2022 kündigte Herausgeber Fred Ryan tiefe Einschnitte an, 2024 musste Buzbee nach nur drei Jahren gehen. Der Nachfolger Matt Murray blieb kommissarisch im Amt. Verleger William „Will“ Lewis gestand der Redaktion: „Wir verlieren große Summen an Geld.“ Neue Bezahlmodelle und Newsroom-Strukturen sollten helfen, doch die Hoffnungen zerschlugen sich. Bezos blieb im Hintergrund, seine Pläne waren zunächst nebulös.
3. Keine Wahlempfehlung und massiver Abonnentenverlust
Eine der umstrittensten Entscheidungen traf die Washington Post im Wahlkampf 2024: Zum ersten Mal seit 36 Jahren gab sie keine Wahlempfehlung für einen Präsidentschaftskandidaten ab – obwohl es ein Kopf-an-Kopf-Rennen zwischen Kamala Harris und Donald Trump war. Will Lewis schrieb, man kehre zu den Wurzeln zurück, Kandidaten nicht zu unterstützen. Die Entscheidung kam direkt von Bezos.
Die Kritik war massiv. Marty Baron nannte es „Feigheit, ein Moment der Dunkelheit“. Es folgten Protestkündigungen von Journalisten wie Robert Kagan und ein beispielloser Abonnentenschwund: Über 300.000 Kündigungen, mehr als 12 Prozent der digitalen Abonnenten. Baron sprach von einer „selbst verschuldeten Zerstörung einer Marke“.
4. Trumps Amtsantritt und Krise im Meinungsressort
Bei Donald Trumps Amtseinführung war Jeff Bezos anwesend und spendete eine Million Dollar. Einen Monat später folgte die nächste umstrittene Entscheidung: Nach einem Abendessen mit Trump kündigte Bezos auf X massive Einschnitte in den Meinungsseiten an. Die Washington Post werde künftig Artikel veröffentlichen, die persönliche Freiheiten und freie Märkte unterstützen – Gegenpositionen würden anderen überlassen.
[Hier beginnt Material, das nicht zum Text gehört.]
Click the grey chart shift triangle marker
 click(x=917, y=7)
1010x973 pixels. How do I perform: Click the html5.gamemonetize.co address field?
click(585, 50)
Viele empfanden dies als libertäre, marktfreundliche Agenda und Kotau vor Trump. Der Leiter des Meinungsressorts, David Shipley, kündigte, und innerhalb von zwei Tagen verlor die Zeitung 75.000 Abonnenten.
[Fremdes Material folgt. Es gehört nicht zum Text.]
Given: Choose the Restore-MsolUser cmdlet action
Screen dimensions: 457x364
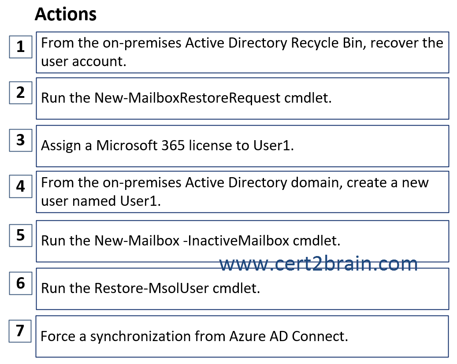Looking at the screenshot, I should (242, 289).
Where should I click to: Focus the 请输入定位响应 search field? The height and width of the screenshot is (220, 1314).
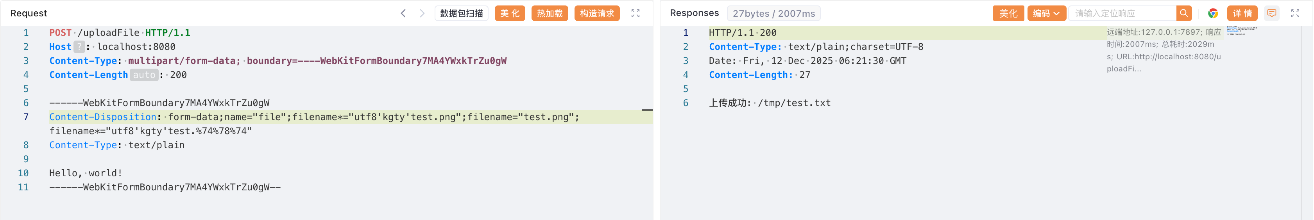tap(1122, 13)
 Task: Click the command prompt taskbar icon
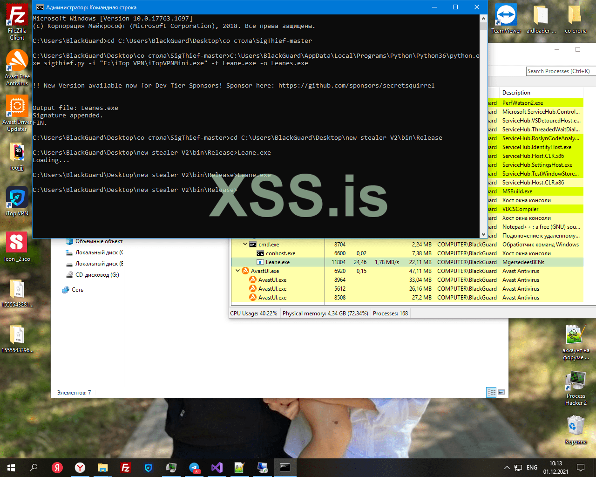(x=285, y=467)
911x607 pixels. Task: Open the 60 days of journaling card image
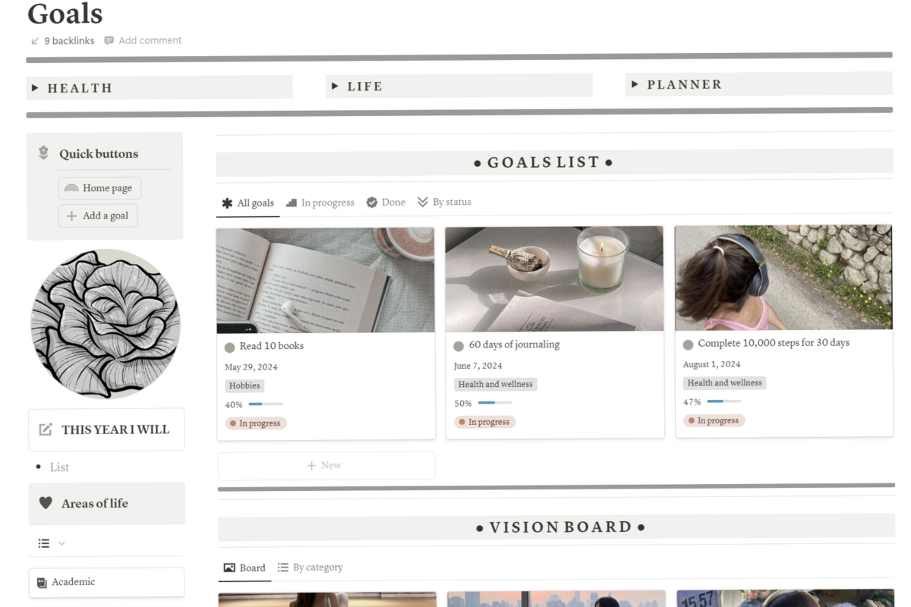[554, 278]
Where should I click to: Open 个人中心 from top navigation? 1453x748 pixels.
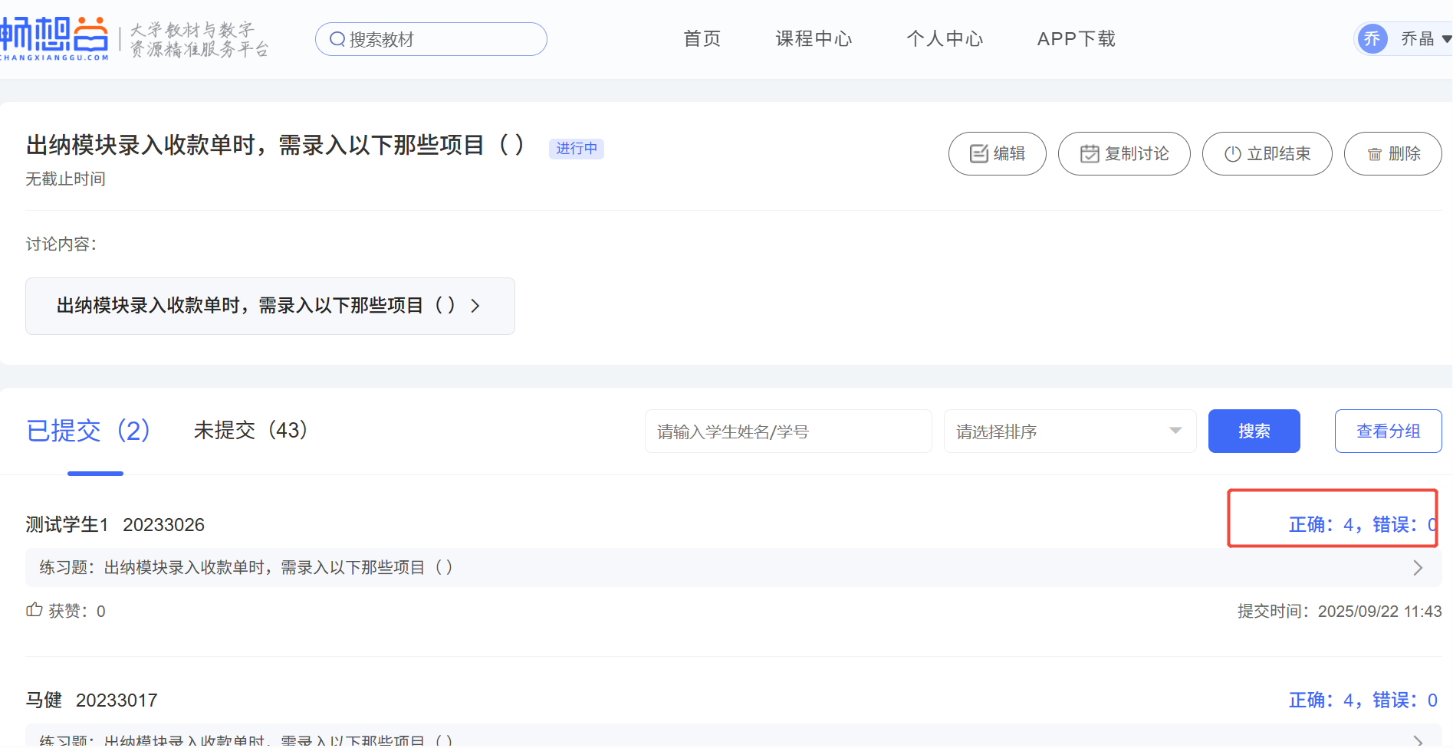coord(944,39)
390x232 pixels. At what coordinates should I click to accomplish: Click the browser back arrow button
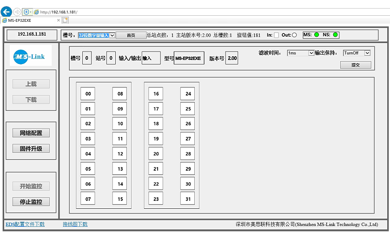(x=7, y=12)
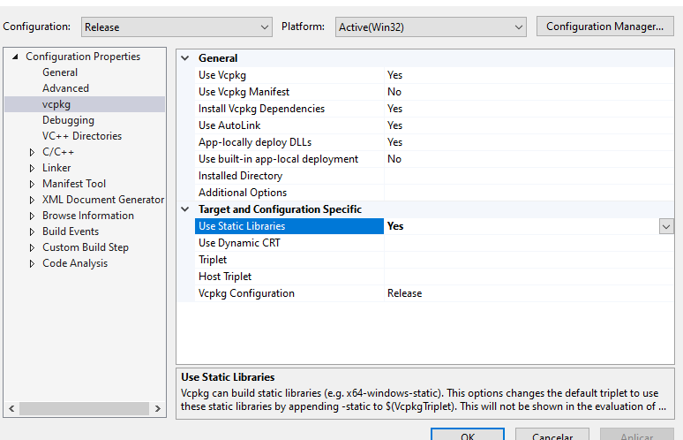Click the Configuration Manager button
683x440 pixels.
pos(604,27)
5. Die Massenentlassung und Ressortschließungen
Anfang Februar verkündete Chefredakteur Matt Murray dramatische Einschnitte: 300 von 800 Journalisten wurden entlassen. Ein Angestellter sprach vom „absoluten Blutbad“. Das Sportressort und die Literaturredaktion wurden geschlossen, die Lokalberichterstattung und Fotoredaktion stark beschnitten. Die internationale Berichterstattung wurde reduziert, Korrespondenten im Nahen Osten und in der Ukraine entlassen.
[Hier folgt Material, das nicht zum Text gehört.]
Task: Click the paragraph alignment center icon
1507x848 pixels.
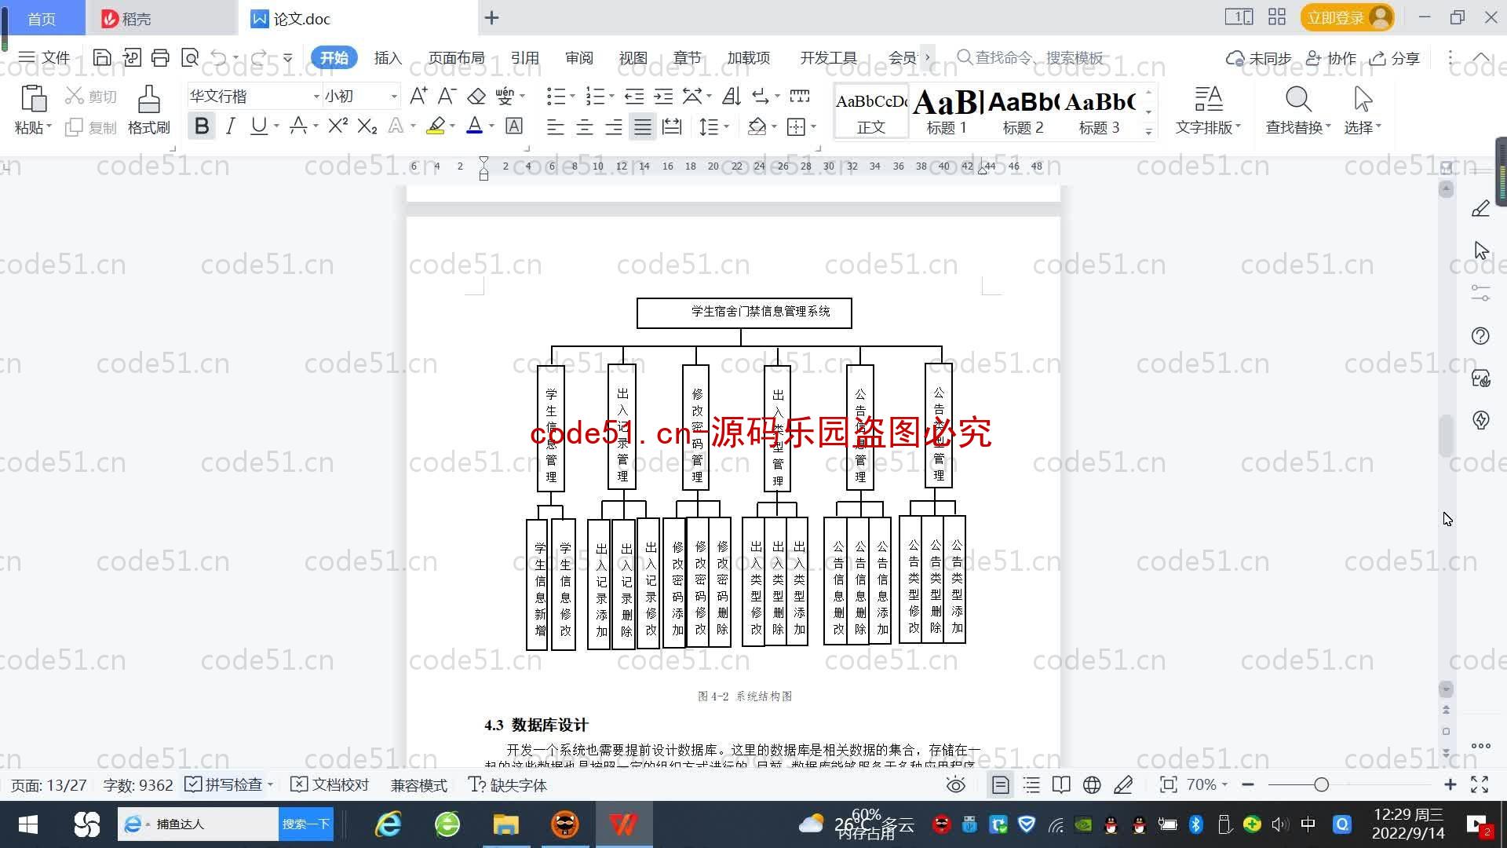Action: pyautogui.click(x=584, y=126)
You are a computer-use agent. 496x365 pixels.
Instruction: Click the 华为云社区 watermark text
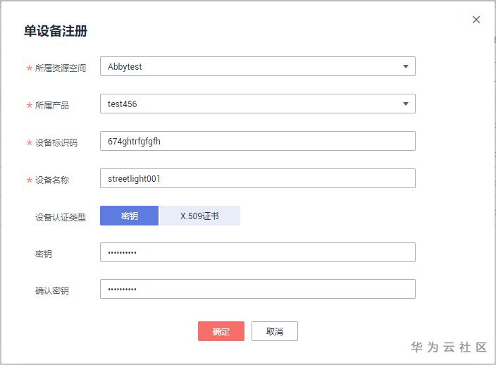[449, 347]
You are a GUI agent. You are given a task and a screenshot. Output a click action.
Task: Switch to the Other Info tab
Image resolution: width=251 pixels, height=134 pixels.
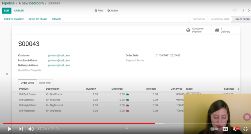click(45, 83)
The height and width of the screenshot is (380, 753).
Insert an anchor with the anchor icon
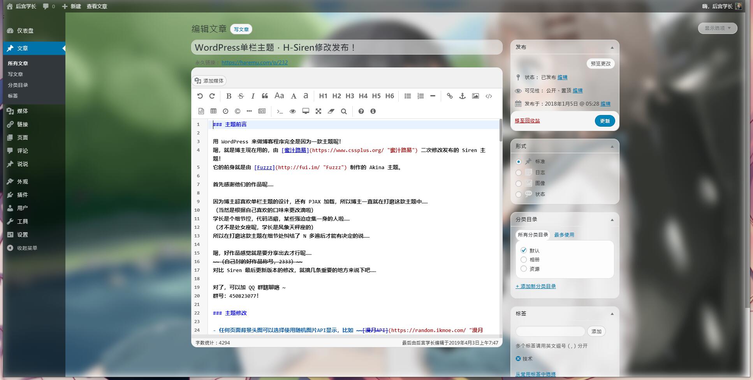(x=462, y=96)
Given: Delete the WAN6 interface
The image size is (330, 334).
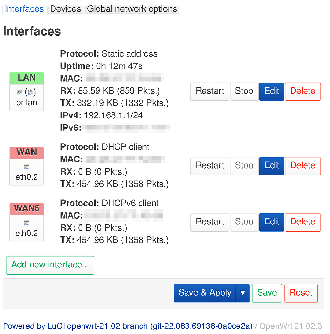Looking at the screenshot, I should click(303, 222).
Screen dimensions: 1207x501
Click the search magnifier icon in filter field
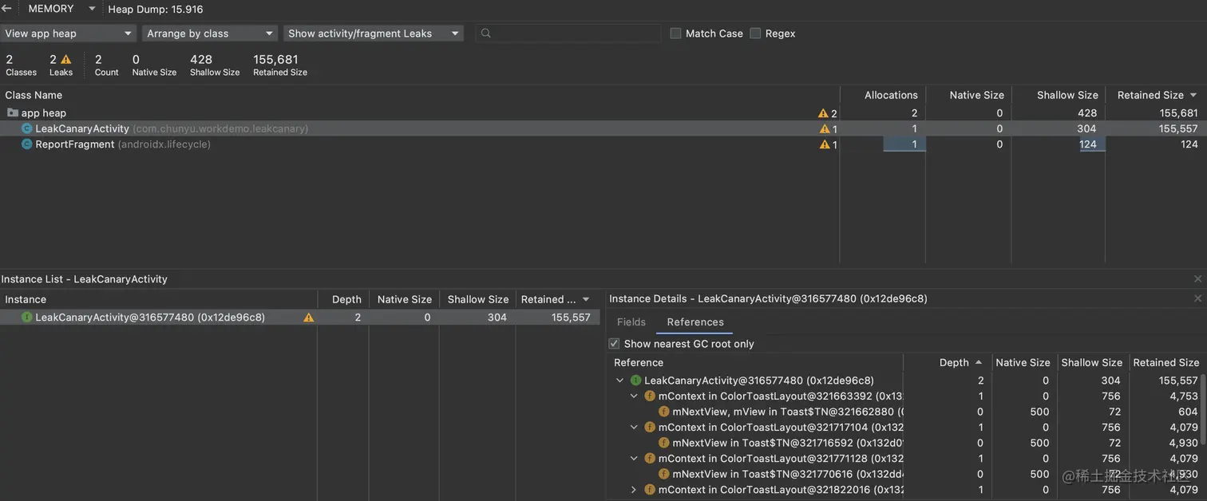485,34
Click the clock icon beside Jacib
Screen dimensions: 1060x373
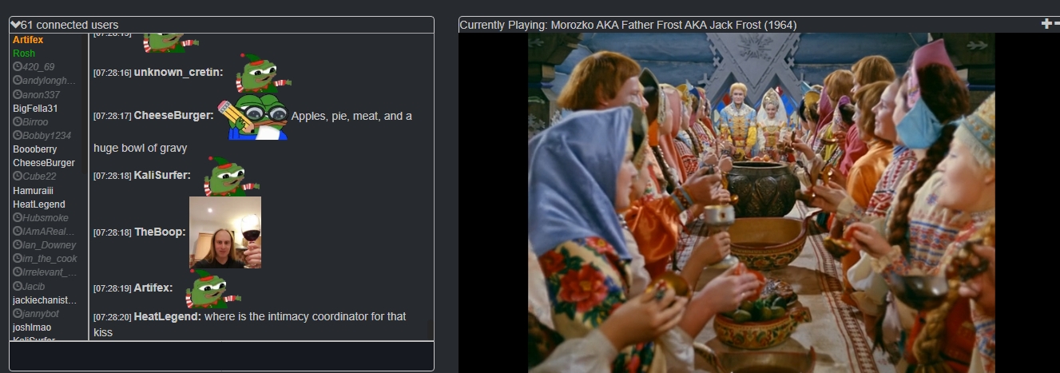coord(18,286)
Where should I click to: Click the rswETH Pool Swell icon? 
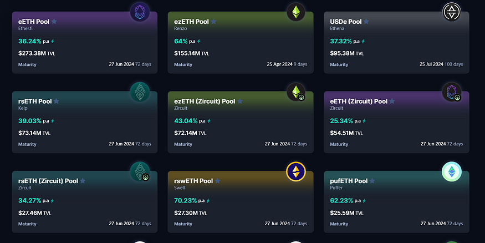pyautogui.click(x=296, y=172)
Murray begründete den Schritt mit der Notwendigkeit, sich auf Politik, Regierung, nationale Nachrichten, Wissenschaft, Gesundheit, Medizin, Technologie, Klima und Wirtschaft zu konzentrieren. Kurz danach trat Verleger Will Lewis zurück, um die „nachhaltige Zukunft der Post zu sichern“. Die Washington Post steht exemplarisch für die Krise der Zeitungsbranche – doch bei einem Multimilliardär wie Bezos wirken die Einschnitte besonders drastisch.